Enigmatic Code

Programming Enigma Puzzles

Tantalizer 413: Sports day

From New Scientist #963, 21st August 1975 [link]

There were three events after tea and the headmaster appointed Mr Prendergast as bookmaker. After some thought, Prendy produced quite a pretty plan. For a £1 stake you specified the three winners in the order of events (javelin, long jump, hurdles). If you were wholly right, you collected £10. If you got two events right you collected £4. If you were right about the javelin only, you collected £2. Otherwise you lost.

But Prendy had reckoned without Captain Grimes and Dr Fagan (the headmaster), who nobbled all entrants except Clutterbuck, Oglivie and Tangent. Grimes then staked £6 on bets of: CTT; TCC; OTT; COC; OTO; CCO. He made a profit of £4.

The headmaster also staked £6 and naturally did a little better, with a profit of £6 from his bets of: CCT; TOT; OTC; TOC; CTO; OCO.

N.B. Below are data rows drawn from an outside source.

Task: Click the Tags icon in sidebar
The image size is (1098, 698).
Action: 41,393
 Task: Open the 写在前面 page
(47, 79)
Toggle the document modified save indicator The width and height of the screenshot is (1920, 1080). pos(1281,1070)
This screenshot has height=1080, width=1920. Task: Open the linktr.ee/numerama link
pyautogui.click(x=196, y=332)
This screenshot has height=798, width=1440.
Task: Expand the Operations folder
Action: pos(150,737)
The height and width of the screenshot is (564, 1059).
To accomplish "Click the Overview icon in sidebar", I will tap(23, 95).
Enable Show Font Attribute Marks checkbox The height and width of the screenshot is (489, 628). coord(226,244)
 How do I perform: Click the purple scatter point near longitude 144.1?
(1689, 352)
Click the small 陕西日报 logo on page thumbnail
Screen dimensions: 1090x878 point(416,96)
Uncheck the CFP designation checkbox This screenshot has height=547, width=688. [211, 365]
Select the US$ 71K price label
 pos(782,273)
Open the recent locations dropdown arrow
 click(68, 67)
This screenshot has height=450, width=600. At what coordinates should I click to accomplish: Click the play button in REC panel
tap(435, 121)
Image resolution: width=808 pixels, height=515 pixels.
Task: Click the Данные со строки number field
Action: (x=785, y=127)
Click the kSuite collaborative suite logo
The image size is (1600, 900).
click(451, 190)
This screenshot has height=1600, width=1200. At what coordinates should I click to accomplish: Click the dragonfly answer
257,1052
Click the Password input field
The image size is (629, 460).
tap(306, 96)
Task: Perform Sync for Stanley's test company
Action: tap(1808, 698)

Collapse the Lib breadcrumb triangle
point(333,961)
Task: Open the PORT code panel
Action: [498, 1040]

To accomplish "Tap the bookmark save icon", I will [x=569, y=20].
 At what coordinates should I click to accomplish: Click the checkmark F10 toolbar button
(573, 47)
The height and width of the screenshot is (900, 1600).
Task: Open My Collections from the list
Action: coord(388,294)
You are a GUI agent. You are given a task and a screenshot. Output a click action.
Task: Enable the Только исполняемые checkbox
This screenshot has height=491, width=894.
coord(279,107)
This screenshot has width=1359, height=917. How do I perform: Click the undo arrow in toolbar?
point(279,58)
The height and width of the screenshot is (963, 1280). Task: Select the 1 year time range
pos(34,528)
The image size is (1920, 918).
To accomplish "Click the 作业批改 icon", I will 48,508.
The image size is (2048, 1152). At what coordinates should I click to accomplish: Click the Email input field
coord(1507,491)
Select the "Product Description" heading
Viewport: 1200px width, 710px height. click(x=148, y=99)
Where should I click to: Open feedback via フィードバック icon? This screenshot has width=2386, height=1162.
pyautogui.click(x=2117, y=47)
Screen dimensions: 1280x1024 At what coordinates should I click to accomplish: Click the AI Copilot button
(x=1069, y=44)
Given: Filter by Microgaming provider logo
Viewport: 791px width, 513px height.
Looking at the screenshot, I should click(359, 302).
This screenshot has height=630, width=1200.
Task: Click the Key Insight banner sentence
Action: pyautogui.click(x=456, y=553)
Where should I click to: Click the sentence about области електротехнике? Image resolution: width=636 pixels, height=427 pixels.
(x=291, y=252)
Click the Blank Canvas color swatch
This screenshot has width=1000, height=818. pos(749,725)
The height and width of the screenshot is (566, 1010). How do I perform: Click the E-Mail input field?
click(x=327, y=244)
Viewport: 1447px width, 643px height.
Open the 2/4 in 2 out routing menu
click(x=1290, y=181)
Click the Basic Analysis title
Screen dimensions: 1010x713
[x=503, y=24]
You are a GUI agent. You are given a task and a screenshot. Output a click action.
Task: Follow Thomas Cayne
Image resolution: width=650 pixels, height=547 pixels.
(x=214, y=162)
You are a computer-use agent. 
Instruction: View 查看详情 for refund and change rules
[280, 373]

Which boy won each of the events?

Corrections (applied to the text above) were published along with Tantalizer 414 and Tantalizer 416.

This issue of New Scientist also contains an article about a computer program for solving Tantalizer puzzles using natural language [link].


One response to “Tantalizer 413: Sports day

  1. Jim Randell 22 January 2020 at 12:30 pm

    In spite of the multiple corrections to the puzzle text the final puzzle has 2 solutions.

    This Python program examines all possible outcomes in 104ms.

    Run: [ @repl.it ]

    from enigma import subsets, join, printf
    # winings for a bet <b> with result <r>
    def winnings(b, r):
      # which events were correct?
      s = list(i for (i, (x, y)) in enumerate(zip(b, r)) if x == y)
      # all 3 correct = win 10
      if len(s) == 3: return 10
      # 2 correct = win 4
      if len(s) == 2: return 4
      # just the first event correct = win 2
      if 0 in s: return 2
      # otherwise: win = 0
      return 0
    # bets for G and F
    G = [ 'CTT', 'TCC', 'OTT', 'COC', 'OTO', 'CCO' ]
    F = [ 'CCT', 'TOT', 'OTC', 'TOC', 'CTO', 'OCO' ]
    # consider possible results
    for r in subsets('COT', size=3, select="M"):
      # profits for G and F
      (g, f) = (sum(winnings(b, r) for b in X) - len(X) for X in (G, F))
      # G has a profit of 4, F has a profit of 6
      if not(g == 4 and f == 6): continue
      printf("result = {r}", r=join(r, sep=", "))

    Solution: There are two solutions: C, C, T and O, C, O.

    The published answer was the first of these.